In step 106, the drilling operation continues or is initiated. For instance, one or more the previous steps, for instance steps 100 through 104, could be initiated prior to a drilling operation to help develop a drilling plan or and aid in designing a bottomhole assembly.

In step 108, the software application can receive drilling data from the rig surface sensors. In step 109, the software application can receive drilling data from the downhole sensors. It should be appreciated that the rig surface drilling data and the downhole drilling data may be stored in computer memory in the drilling data system 12 and/or computing device 200. The communication system can transmit the drilling data from the rig surface sensors and the downhole sensors to the drilling data system 12. Drilling data from the surface sensors are preferably transmitted to the system 12 continuously. Drilling data from the downhole sensors is transmitted to the drilling data system 12 whenever downhole drilling data is sent to the surface, preferably at least every few minutes. The software application can then access the rig surface drilling data and the downhole drilling data. Regardless of whether the software application accesses or receives drilling data, the drilling data can be used by the software application on an on-going basis during the drilling operation.

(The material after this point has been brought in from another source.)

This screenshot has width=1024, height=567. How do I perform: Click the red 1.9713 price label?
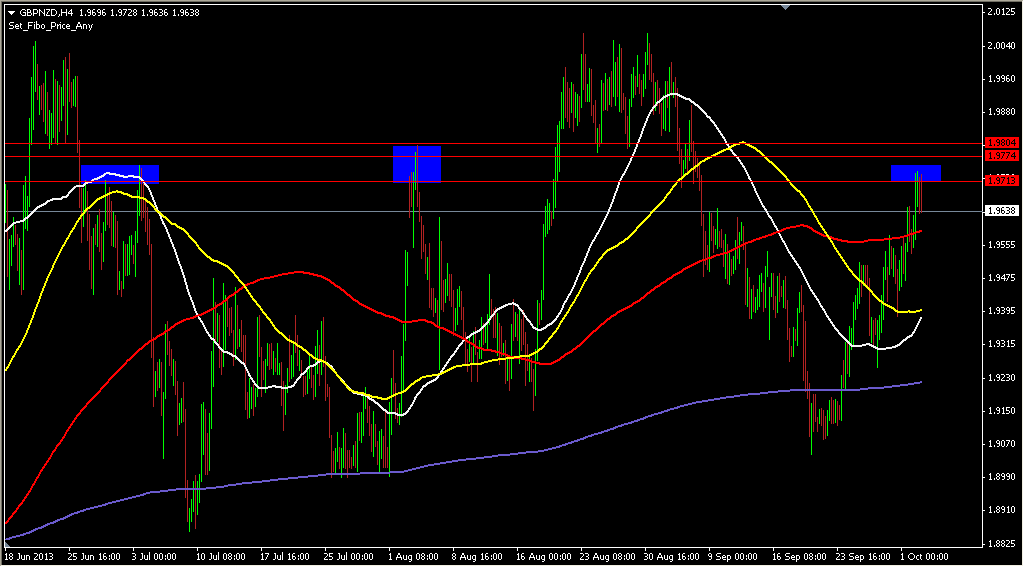(1001, 180)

In step 110, drilling data and drilling status can be transmitted to a remote computing device, for instance a remote computing device 210 (FIG. 2B). Users not located at the rig site can download and review the data, for example by logging into the computing device 210, and accessing the drilling data via the communications network 240, such as the internet. In step 112, the software application determines whether any of the drilling parameters input into software application have changed. If the drilling parameters have changed, the software application updates the drilling data accordingly. Further, if the drilling parameters have not changed, in block 114, an optional lost performance analysis can be run, for instance similar to the lost performance analysis disclosed in U.S. Pat. No. 8,453,764, herein incorporated by reference. Process control can be transferred and the method 701 shown in FIG. 5 can be initiated, as will be further detailed below.

Turning to FIG. 3B, which illustrates a method 70 for predicting vibration information for a drilling system. It should be appreciated that aspect of the method 70 can be performed prior to or along with steps 100 through 102 discussed above. FIG. 3B illustrates how a drilling system model can be developed and used in a drilling operation. Accordingly, each and every step of method 70 need not be performed at the rig site or during a drilling operation, but could occur before a drilling operation.

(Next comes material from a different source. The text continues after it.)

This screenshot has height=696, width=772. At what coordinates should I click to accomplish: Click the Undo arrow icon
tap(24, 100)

Continuing with FIG. 3B, the method 70 initiates in step 260, by defining a drilling system model using finite element techniques, as further detailed below. In step 260, the method can included accessing drilling system component data. The drilling system component data includes one or more characteristics of the drill string typically used in finite element models. The one or more characteristics of the drill string include drill string geometry data. Drill string geometry data includes the outside and inside diameters of the drill pipe sections that make up the drill string, the locations of stabilizers, the length of the drill string, the inclination of the drill string, the bend angle if a bent sub is used, the diameter of the drill bit and stabilizers. Drill string geometry data also includes the material properties of drill string components, specifically the modulus of elasticity, material density, torsional modulus of elasticity, and Poisson's ratio, as well as a vibration damping coefficient, based on the properties of the drilling mud properties, specifically, the mud weight and viscosity. In step 262, the software application can access borehole information. Borehole information can include borehole diameters along the length of the borehole, the azimuth, build rate, turn rate, information concerning the characteristics of the formation, such as the strike and dip.

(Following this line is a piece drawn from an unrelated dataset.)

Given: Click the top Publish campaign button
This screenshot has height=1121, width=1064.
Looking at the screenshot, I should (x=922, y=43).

Continuing with FIG. 3B, in steps 266 to 272, the components of the drill system model is further processed using finite element system, for instance ANSYS and/or LISA. In steps 274 to 280, the static bending analysis and the so-called predict analysis are performed. In step 282, based on the bending information determined in steps 274-280, the software application determines if the forces are balanced at the drill bit. In step 282, the software application can determine whether the side forces on the bit are equal to zero. For instance, if the forces are not balanced on the bit, then the model is indicating contact with the borehole wall (in the model). If the forces are not balanced, then process control is transferred to step 284 and the curvature of the borehole is modified, and steps 272 to 282 are re-run until a balance is obtained in step 282.

In steps 286 to 294, the software application predicts vibration information for the drill string. In step 286, the software application initiates a vibration analysis operation. For instance, the software application initiates the vibration modal analysis. The predicted vibration information includes an amplitude for the axial vibration, the lateral vibration, and the torsional vibration of the drill string. Further, frequency and the mode shape for axial, lateral and torsional vibration are developed. The prediction of the vibration information is based on the drilling system component information and an energy balance of the drill string operating according to the expected operation information, as will be further detailed below.

In step 288, the software application can first determine the drilling excitation forces of the model drilling string components. In step 289, the software application applies the determined drilling excitation forces to the model. For instance, the software application can apply known excitation loads to the drill string based on the expected operating loads and frequency of the drill string.

In step 290, the software application applies an energy balance methodology to determine vibration information along the drill string, in particular determines the amplitude of axial, lateral and torsional vibration along the drill string. Using the energy balance methodology, the predicted vibration information is based on analysis of energy supplied to the drilling operation, considering the energy dissipated during the drilling operation due to vibration of the drilling system components, as function of one or more forces applied to the drill string. The energy supplied ES (J) to a drilling system can be calculated from the equation:
ES=q·π·cos β·∫y(xdx,  (1)
where,

q is the distributed force (N) along the drill string,

β is the phase angle (rad), and

y(x) is the displacement (mm) along the length of the drill string.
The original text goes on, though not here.